Questa lettura del teatro siriano, e del presunto ruolo pro Assad (un alauita, ergo vicino alle posizioni religiose sciite) in esso svolto dall’ISIS, purtroppo non collima con quello che avviene nel vicino Iraq dove l’ISIS, al contrario, combatte per abbattere il governo dello sciita al Maliki.
Vi è, evidentemente, una contraddizione di fondo. Un particolare però può fornire una utile chiave di lettura di quanto sta avvenendo: al fine di non avallare (ancor più di quanto già si sappia) la teoria della lotta tra sciiti e sunniti, al Maliki non sta schierando contro le milizie dell’ISIS l’esercito regolare bensì formazioni locali che hanno deciso di collaborare con il governo di Baghdad. Poiché gli appartenenti a tali formazioni provengono dalle tribù locali e poiché Falluja rappresenta uno dei tre vertici di quel famoso “triangolo sunnita” (assieme a Bakuba e Ramadi) che tanto filo da torcere diede alle truppe statunitensi, vien da pensare che oggi come allora siamo di fronte ad una manifestazione di nazionalismo “genuino” di fronte ad elementi esterni che, per quanto della medesima confessione, hanno obiettivi diversi da quello che potremmo definire il “vero bene” dell’Iraq. In questo senso la prova ex contro potrebbe essere rappresentata proprio dal fatto che le tribù sunnite del triangolo, ovvero quelle più legate al partito socialisteggiante Ba’th del defunto Saddam Hussein e pertanto più intrise della nozione Occidentale di Stato, abbiano messo da parte le differenze confessionali per combattere a fianco del governo centrale “sciita”.
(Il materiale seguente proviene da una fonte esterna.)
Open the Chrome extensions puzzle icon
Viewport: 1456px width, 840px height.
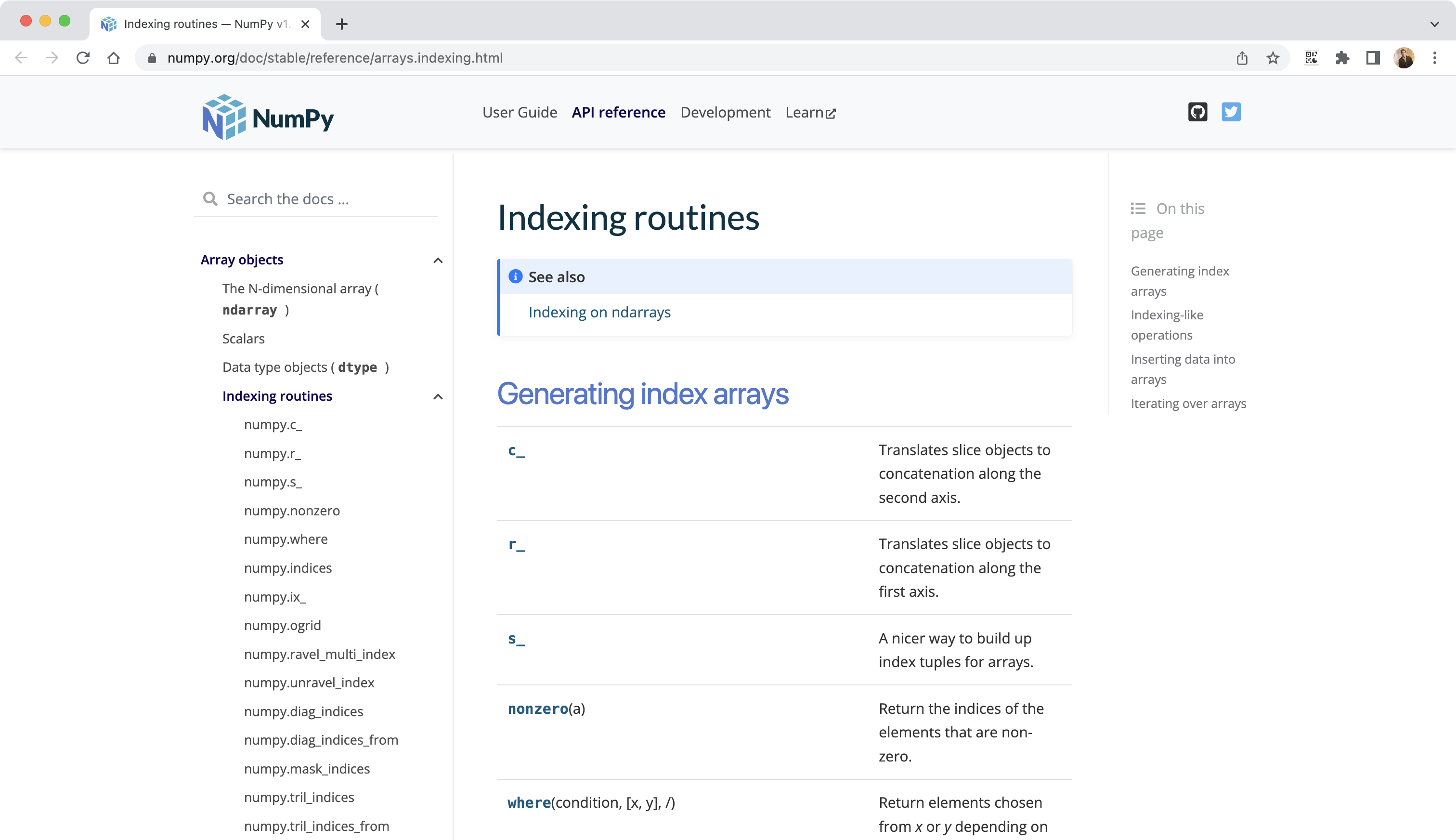tap(1342, 58)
Ovviamente si tratta di una tesi accademica “da tavolino” che per essere pienamente confermata necessiterebbe di una verifica “sul campo”, tanto più che solo ipotesi si possono formulare sulle stesse “potenze straniere” che starebbero dietro all’ISIS così come su analoghe formazioni spuntate negli ultimi tempi. I rumor più accreditati guardano alle petromonarchie del Golfo e, carta geografica alla mano, il sospetto sembra più che fondato: qualora Siria ed Iraq dovessero finire nell’orbita sunnita, gli stati della penisola arabica otterrebbero il duplice vantaggio di “spezzare” da un lato la mezzaluna sciita che dall’Iran si protende (attraverso l’Iraq, la Siria ed il Libano) fino al Mediterraneo e dall’altro di mettere al sicuro le pipeline dirette verso l’Europa occidentale, laddove al contrario un’affermazione delle forze sciite frammenterebbe il fronte sunnita con la penisola arabica da una parte, l’Africa settentrionale dall’altra e Turchia e Caucaso da un’altra ancora.
Riprova del fatto che non si tratti di un’ipotesi campata per aria l’atteggiamento della Russia (protettrice, oltre che di Damasco, anche di Teheran): la strenua difesa del regime di Assad così come il pugno di ferro tenuto nei confronti degli estremismi / indipendentismi caucasici (che guarda caso altre indiscrezioni sostengono essere foraggiati dalle solite monarchie del Golfo), ovvero proprio di quei paesi chiave per il passaggio delle condotte di gas e petrolio, inducono a ritenere che la complessa partita geo-energetica Russia VS Paesi del Golfo faccia da sfondo alle complesse vicende di politica estera mediorientale degli ultimi anni.